### TEXT EXCERPT:
They didn’t have time to think about what their passions in life were.  They didn’t think about what to wear to the next event or what new restaurant to try.  They didn’t think about makeup or shows or books or travel or shoes, for that matter.  I can’t even compare my life living in New York City to that of my grandmothers since they both put me to shame in how much they had compromised, accomplished, and sacrificed for their families. 

Monday, June 4, 2012

Thoughts on humility


A sideways glance, a sigh, no eye contact – yes, I have seen that before. It’s the yuppie who has just entered the cosmopolitan world of money and power – a world that is new and enticing, where he thinks he can conquer the world and conquer it all.

Humility is seen as a virtue by many peoples and cultures and placed in high regard, especially by Asian cultures.  Recently, I was in a few situations where I started thinking about humility and how people practice it.  In New York City, where everything is dense, people, streets, emotions, drama and life, I have found that certain individuals trade humility for pretentiousness.  In a city where the first questions someone asks are what you do and where you live, the pressure to conform has taken away the humility from many individuals. 

Success in America is also not always associated with humble people. If you are humble, you may not be able to toot your own horn. That in turn can result in less interviews for a job seeker, or less publicity for a new author.  However, there is a balance that people can learn, and that is the fine line between confidence and arrogance.

### PROVIDED MATERIAL:
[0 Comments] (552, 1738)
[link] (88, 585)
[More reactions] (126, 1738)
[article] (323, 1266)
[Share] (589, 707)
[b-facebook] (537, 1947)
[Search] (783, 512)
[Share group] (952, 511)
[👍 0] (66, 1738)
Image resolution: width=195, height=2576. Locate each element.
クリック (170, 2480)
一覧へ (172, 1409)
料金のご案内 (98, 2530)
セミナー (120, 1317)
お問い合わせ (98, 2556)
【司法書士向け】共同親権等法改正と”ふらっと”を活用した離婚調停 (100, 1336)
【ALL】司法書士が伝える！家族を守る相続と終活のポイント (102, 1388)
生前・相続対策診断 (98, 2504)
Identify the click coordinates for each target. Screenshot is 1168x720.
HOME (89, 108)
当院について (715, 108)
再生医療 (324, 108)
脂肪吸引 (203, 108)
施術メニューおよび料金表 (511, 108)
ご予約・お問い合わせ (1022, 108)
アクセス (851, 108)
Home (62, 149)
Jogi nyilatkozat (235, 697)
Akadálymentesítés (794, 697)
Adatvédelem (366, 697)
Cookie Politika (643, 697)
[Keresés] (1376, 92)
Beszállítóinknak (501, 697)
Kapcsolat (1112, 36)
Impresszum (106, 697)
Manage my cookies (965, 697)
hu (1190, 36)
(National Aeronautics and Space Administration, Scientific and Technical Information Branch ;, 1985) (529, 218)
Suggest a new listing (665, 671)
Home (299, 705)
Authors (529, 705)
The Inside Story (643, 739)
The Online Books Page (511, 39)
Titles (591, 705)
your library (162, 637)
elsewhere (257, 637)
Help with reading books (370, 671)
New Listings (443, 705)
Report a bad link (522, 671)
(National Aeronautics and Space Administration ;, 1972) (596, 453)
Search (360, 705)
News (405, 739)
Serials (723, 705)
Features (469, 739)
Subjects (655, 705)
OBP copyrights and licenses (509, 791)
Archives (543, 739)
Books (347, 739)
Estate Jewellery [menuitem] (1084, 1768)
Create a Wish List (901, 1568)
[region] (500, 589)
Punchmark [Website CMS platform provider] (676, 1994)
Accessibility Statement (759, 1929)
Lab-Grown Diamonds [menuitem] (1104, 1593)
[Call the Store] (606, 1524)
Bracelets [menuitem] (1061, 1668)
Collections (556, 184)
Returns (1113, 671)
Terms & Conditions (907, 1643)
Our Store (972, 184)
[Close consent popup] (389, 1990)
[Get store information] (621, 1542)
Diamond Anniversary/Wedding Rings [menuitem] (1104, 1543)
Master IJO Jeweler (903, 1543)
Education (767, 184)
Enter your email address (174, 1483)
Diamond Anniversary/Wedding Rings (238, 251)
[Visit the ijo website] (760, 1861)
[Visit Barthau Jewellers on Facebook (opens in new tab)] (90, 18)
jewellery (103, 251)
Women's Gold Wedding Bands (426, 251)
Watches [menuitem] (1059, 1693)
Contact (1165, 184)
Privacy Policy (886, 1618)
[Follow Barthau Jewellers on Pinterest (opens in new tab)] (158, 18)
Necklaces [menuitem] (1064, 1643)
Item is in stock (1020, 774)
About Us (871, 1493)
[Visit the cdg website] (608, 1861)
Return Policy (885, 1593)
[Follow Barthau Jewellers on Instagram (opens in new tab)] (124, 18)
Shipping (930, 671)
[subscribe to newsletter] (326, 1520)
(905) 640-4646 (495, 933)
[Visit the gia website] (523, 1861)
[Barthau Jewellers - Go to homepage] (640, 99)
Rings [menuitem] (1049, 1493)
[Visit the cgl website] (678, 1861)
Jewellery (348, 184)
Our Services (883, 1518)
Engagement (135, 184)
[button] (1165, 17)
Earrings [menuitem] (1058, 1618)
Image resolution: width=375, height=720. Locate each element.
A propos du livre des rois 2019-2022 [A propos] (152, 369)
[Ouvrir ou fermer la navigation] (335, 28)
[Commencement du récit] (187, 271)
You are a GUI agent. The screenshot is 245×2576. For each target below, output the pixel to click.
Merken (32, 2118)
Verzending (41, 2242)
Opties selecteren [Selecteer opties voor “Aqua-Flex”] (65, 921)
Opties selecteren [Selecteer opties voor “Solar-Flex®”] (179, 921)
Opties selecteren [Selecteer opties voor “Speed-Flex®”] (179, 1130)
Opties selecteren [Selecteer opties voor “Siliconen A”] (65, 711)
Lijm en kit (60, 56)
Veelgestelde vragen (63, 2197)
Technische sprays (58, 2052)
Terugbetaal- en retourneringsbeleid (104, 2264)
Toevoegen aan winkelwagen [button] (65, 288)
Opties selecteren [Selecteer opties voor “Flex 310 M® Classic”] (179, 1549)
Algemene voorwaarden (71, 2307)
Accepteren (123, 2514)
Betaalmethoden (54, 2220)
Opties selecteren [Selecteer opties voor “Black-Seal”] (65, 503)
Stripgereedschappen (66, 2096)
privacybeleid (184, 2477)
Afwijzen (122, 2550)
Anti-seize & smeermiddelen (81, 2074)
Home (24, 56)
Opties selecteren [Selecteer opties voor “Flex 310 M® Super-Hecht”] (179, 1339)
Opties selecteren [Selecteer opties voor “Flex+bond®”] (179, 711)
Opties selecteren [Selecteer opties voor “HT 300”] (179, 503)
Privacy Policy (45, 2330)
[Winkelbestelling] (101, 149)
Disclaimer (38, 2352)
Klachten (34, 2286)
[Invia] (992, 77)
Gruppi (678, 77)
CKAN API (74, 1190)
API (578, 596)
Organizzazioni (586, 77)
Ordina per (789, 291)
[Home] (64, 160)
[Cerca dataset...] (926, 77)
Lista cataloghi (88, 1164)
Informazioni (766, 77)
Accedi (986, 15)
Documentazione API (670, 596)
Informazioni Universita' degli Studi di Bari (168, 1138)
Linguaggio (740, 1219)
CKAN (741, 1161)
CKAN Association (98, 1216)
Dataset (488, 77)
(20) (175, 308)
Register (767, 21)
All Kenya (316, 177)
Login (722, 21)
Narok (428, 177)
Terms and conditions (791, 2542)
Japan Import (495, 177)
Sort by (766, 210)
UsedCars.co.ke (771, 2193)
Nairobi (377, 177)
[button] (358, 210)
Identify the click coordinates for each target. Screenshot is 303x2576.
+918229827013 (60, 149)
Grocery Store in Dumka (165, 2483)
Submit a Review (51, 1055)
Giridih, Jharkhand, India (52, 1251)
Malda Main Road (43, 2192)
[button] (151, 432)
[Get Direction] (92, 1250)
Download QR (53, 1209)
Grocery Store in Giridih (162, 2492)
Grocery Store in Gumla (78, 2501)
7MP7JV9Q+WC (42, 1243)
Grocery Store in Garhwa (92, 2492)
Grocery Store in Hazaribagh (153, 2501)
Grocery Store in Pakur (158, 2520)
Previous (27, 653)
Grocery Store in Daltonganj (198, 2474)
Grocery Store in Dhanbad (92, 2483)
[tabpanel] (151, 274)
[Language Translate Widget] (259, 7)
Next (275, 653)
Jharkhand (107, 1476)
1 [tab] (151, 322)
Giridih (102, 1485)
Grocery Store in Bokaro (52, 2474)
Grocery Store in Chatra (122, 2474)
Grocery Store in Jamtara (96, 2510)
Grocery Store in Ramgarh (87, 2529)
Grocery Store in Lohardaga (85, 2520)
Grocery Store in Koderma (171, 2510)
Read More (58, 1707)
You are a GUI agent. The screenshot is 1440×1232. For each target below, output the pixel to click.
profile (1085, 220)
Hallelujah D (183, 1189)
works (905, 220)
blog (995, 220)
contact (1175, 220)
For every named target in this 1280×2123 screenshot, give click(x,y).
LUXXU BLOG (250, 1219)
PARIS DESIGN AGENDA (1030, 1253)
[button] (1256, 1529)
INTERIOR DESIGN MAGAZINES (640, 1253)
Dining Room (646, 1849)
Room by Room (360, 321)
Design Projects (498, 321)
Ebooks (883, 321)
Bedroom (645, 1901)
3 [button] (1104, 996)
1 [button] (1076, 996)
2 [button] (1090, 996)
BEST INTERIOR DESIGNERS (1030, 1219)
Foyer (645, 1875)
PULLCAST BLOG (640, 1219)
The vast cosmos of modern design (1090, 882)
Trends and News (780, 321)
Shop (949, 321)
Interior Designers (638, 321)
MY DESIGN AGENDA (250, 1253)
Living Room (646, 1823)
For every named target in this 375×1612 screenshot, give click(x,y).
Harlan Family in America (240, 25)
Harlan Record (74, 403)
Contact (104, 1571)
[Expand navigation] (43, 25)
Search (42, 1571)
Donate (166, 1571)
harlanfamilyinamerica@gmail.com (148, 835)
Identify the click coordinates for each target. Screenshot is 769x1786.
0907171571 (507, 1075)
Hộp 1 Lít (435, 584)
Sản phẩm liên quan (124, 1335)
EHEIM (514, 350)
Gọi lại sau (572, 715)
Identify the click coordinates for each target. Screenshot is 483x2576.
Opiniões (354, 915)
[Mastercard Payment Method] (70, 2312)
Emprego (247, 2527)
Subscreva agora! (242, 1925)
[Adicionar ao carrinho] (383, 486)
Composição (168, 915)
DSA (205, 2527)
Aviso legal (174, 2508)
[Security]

### THE PROBLEM:
Can you pull out the passage from the text excerpt above between "Monday, June 4, 2012" and "from many individuals.", inclusive, copying it word for word?

### TASK OUTPUT:
Monday, June 4, 2012

Thoughts on humility


A sideways glance, a sigh, no eye contact – yes, I have seen that before. It’s the yuppie who has just entered the cosmopolitan world of money and power – a world that is new and enticing, where he thinks he can conquer the world and conquer it all.

Humility is seen as a virtue by many peoples and cultures and placed in high regard, especially by Asian cultures.  Recently, I was in a few situations where I started thinking about humility and how people practice it.  In New York City, where everything is dense, people, streets, emotions, drama and life, I have found that certain individuals trade humility for pretentiousness.  In a city where the first questions someone asks are what you do and where you live, the pressure to conform has taken away the humility from many individuals.